The Tape Equilibrium problem asks you to split an array of integers at some index P such that the absolute difference between the sum of the left part and the sum of the right part is as small as possible.
Imagine you have a row of items with different weights, and you want to pack them into **two bags (left bag and right bag)**.
You cannot change the order of the items.
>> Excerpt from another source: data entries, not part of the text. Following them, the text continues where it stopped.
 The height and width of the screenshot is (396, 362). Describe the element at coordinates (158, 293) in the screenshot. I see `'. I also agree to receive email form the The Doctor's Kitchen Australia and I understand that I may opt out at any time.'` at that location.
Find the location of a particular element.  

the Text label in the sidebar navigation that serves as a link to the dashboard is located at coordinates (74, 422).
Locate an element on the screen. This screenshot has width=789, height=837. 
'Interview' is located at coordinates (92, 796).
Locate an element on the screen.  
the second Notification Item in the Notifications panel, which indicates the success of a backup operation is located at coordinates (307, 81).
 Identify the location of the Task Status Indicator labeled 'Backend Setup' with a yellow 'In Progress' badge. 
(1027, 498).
You must pick a splitting point: everything before that point goes to the left bag, and everything after goes to the right bag.
Your goal is to find the splitting point that makes the weights of both bags **as close as possible (minimum difference)** so you can carry them easily without falling over.
Step-by-Step Logic Trace
- Calculate the total sum of all elements in the array first.
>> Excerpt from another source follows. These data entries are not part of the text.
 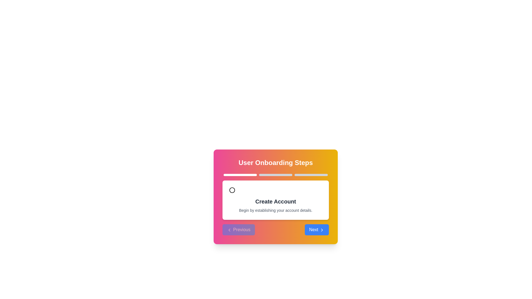 What do you see at coordinates (322, 230) in the screenshot?
I see `the 'Next' button, which features a right-pointing chevron icon with a blue outline and white background` at bounding box center [322, 230].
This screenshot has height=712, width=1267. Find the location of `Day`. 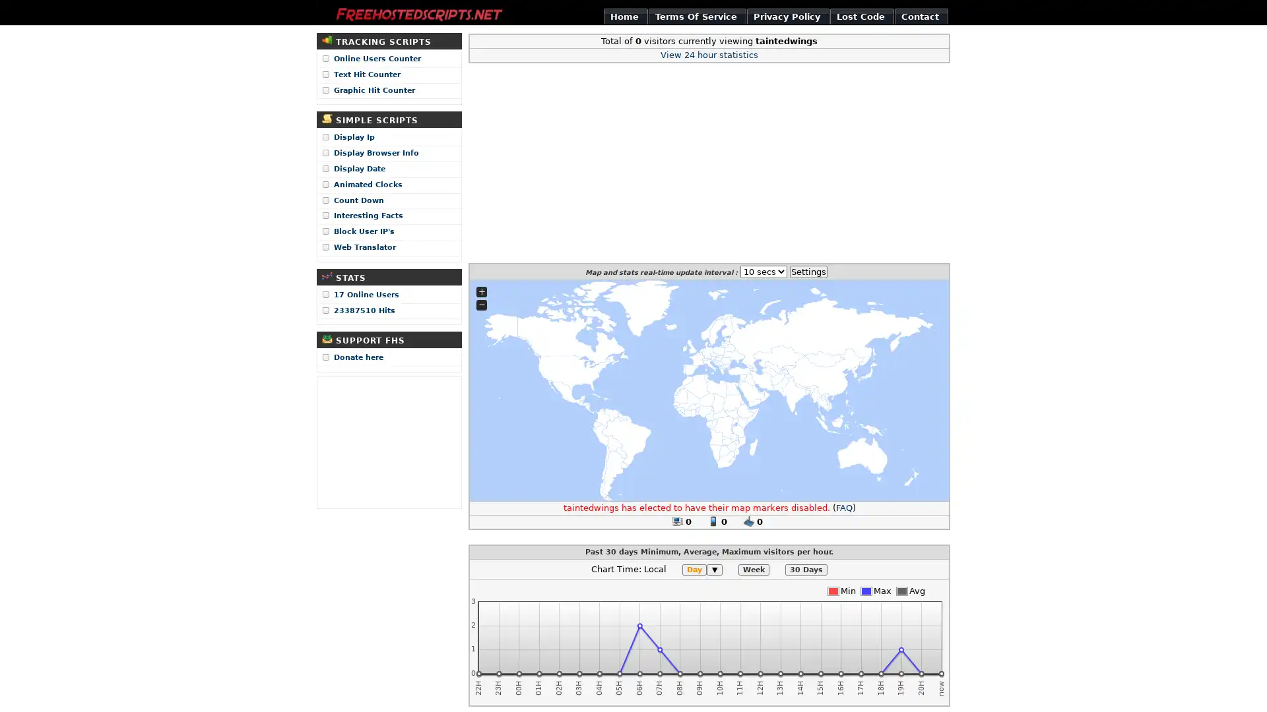

Day is located at coordinates (693, 569).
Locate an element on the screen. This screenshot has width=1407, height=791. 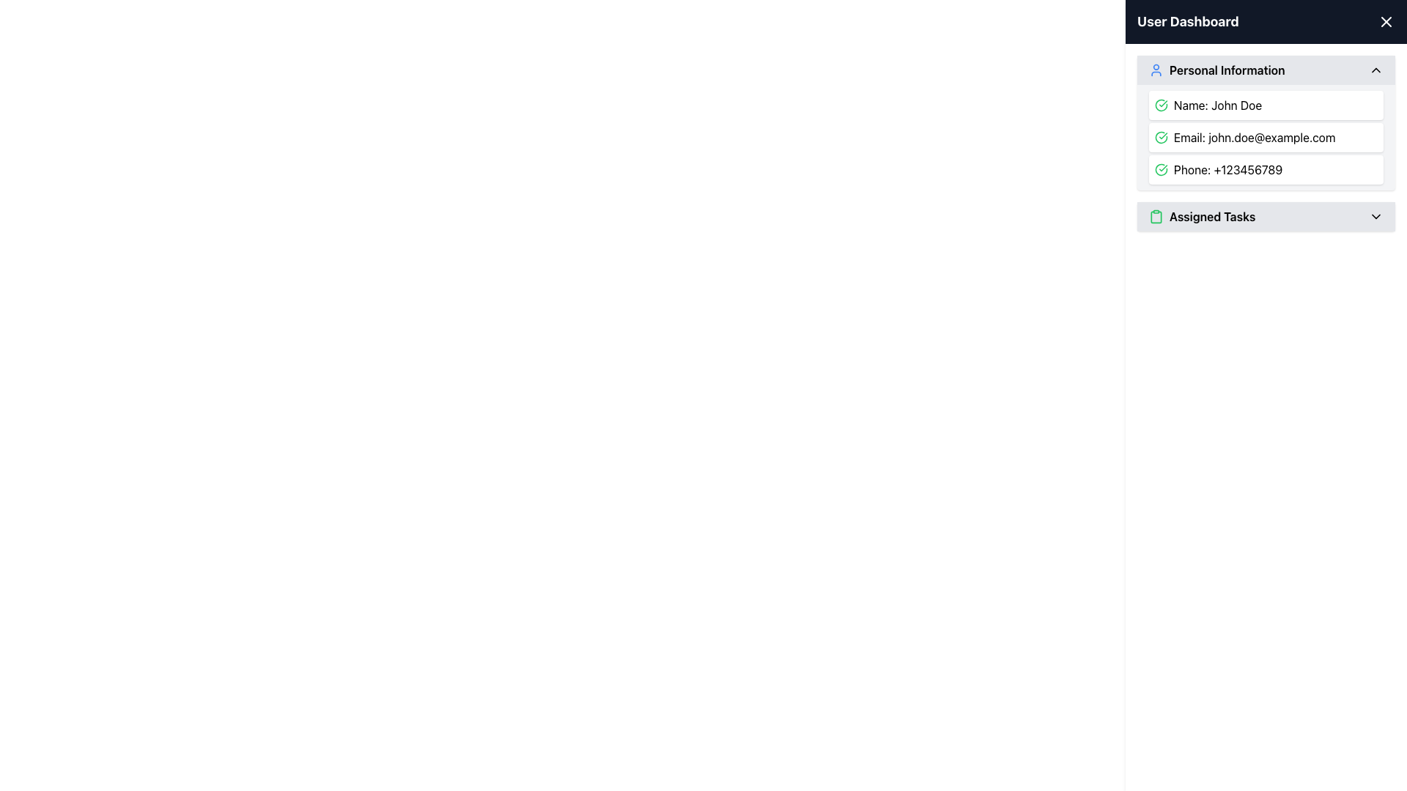
the phone number display with verification icon, which is the third item in the 'Personal Information' section below the 'Name' and 'Email' entries is located at coordinates (1266, 169).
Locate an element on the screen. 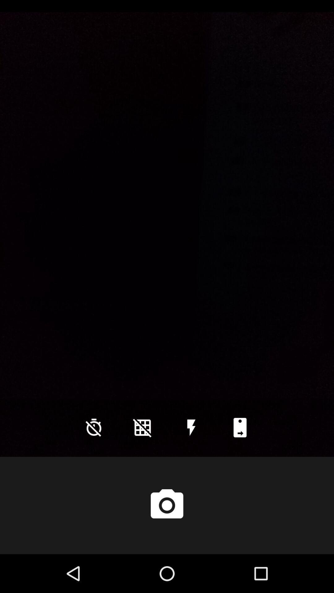  the time icon is located at coordinates (94, 427).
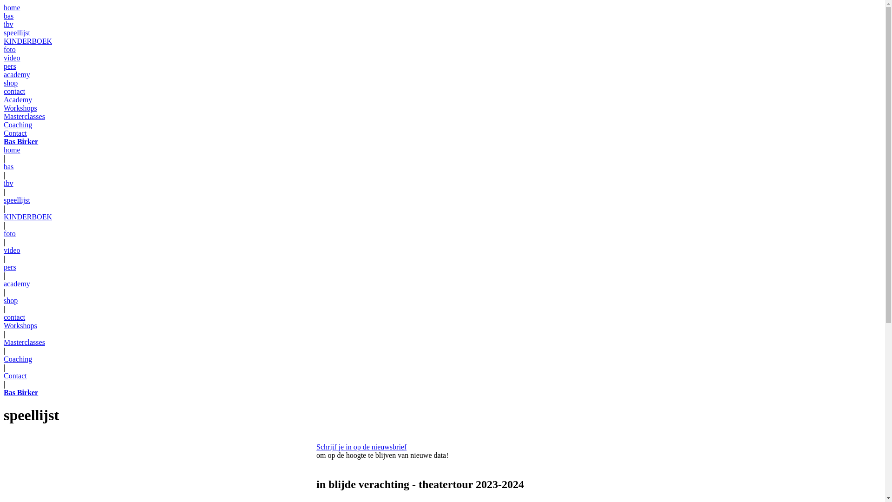 The image size is (892, 502). What do you see at coordinates (361, 446) in the screenshot?
I see `'Schrijf je in op de nieuwsbrief'` at bounding box center [361, 446].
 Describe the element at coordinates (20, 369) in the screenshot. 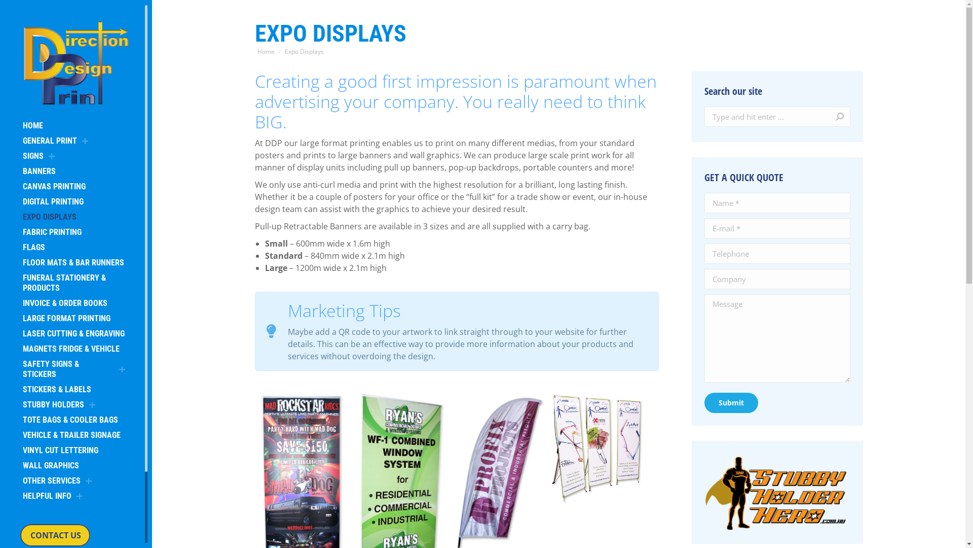

I see `'SAFETY SIGNS & STICKERS'` at that location.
- Set up a loop that simulates placing the split point
Pfrom index 1 to the end of the array. - For each index, add the current element to the
leftSum, and subtract it from therightSum(which is initialized tototalSum - leftSum). - Calculate the absolute difference
|leftSum - rightSum|. - Keep track of the minimum difference found during the loop iterations.
Java Implementation
package io.practise.myPractice;
public class TapeEquilibriumCodility {
public int solution(int[] A) {
long totalSum = 0;
for (int val : A) {
totalSum += val;
}
long leftSum = 0;
long minDiff = Long.MAX_VALUE;
// P splits the array into two non-empty parts: A[0..P-1] and A[P..N-1]
for (int p = 1; p < A.length; p++) {
leftSum += A[p - 1];
long rightSum = totalSum - leftSum;
long diff = Math.abs(leftSum - rightSum);
if (diff < minDiff) {
minDiff = diff;
}
}
return (int) minDiff;
}
}Conclusion
By computing the total sum beforehand, we avoid nested loops. This optimizes the time complexity to O(N), ensuring high performance for extremely large arrays.